To solve this problem, we need to fill in the boxes with digits from 0 through 9 such that the equation becomes valid. Given the constraint that each digit can be used at most once, it's important to check all possible combinations of digits to ensure the equation holds.
First, let's describe the general structure of the equation:
[tex]\[
\text{left\_num} \% ~ \text{of} \quad \text{X Y} = \text{A B C}
\][/tex]
Here:
- [tex]\(\text{left\_num}\)[/tex] is a single digit.
- [tex]\(\text{X}\)[/tex] and [tex]\(\text{Y}\)[/tex] form a two-digit number.
- [tex]\(\text{A}\)[/tex], [tex]\(\text{B}\)[/tex], and [tex]\(\text{C}\)[/tex] form a three-digit number, which is the result.
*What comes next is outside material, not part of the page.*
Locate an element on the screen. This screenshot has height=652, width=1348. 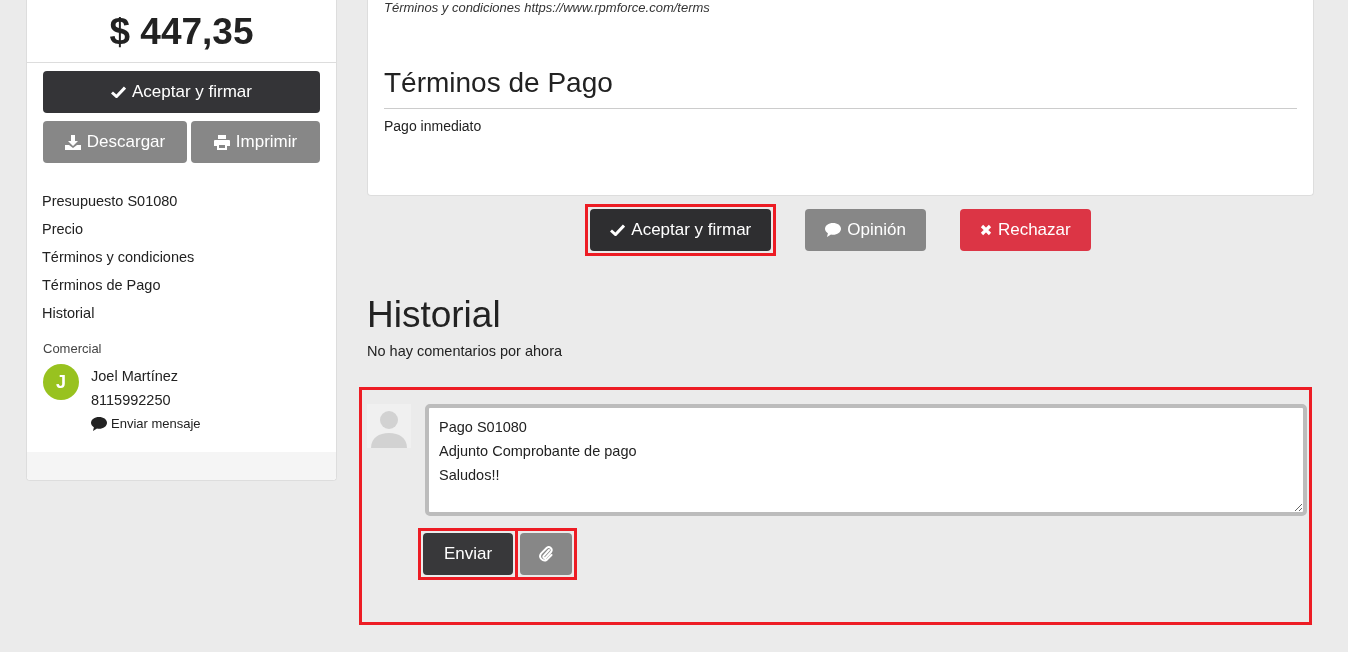
comment-field: Pago S01080 Adjunto Comprobante de pago Saludos!! is located at coordinates (866, 460).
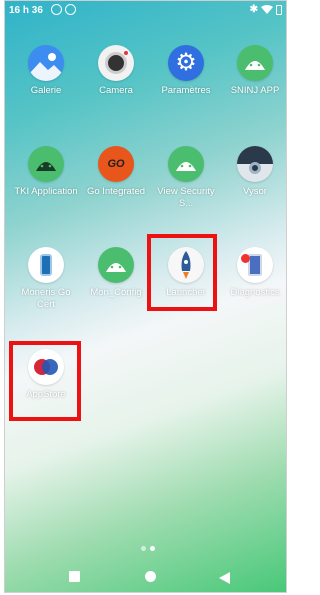  I want to click on app-label: Moneris Go Cert, so click(46, 298).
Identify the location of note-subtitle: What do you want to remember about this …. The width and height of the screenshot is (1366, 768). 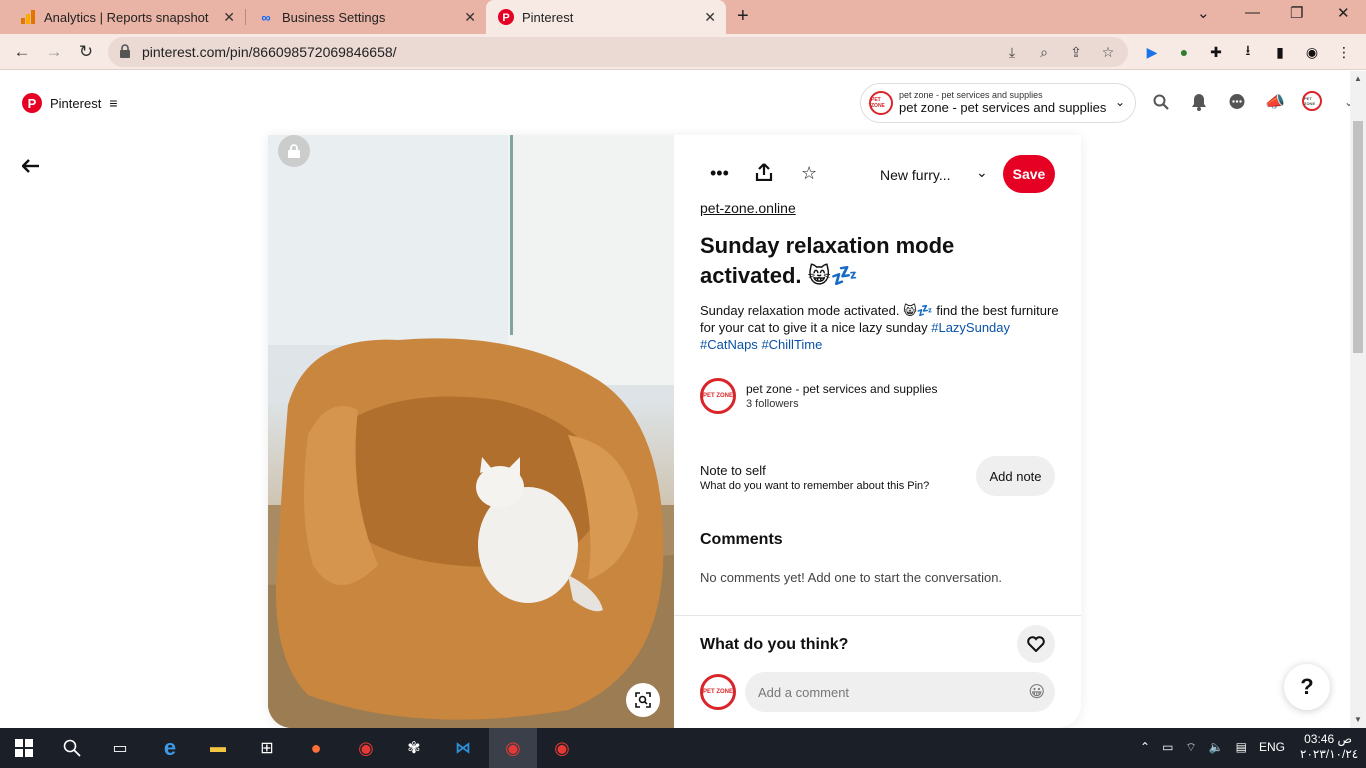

The goal is to find digits for [tex]\(\text{left\_num}\)[/tex], [tex]\(X\)[/tex], [tex]\(Y\)[/tex], [tex]\(A\)[/tex], [tex]\(B\)[/tex], and [tex]\(C\)[/tex] such that:
[tex]\[
\text{left\_num} \% ~ \text{of} \quad XY = ABC
\][/tex]
In mathematical terms, this can be written as:
[tex]\[
\frac{\text{left\_num}}{100} \times (10X + Y) = 100A + 10B + C
\][/tex]
After evaluating all possible permutations of the digits 0 through 9 while ensuring each digit is used at most once, it turns out that no combination satisfies this equation.
Therefore, based on this thorough investigation of the permutations, we conclude that:
No solution found.
This means it's not possible to fill those boxes with digits from 0 to 9 under given constraints to make the equation true.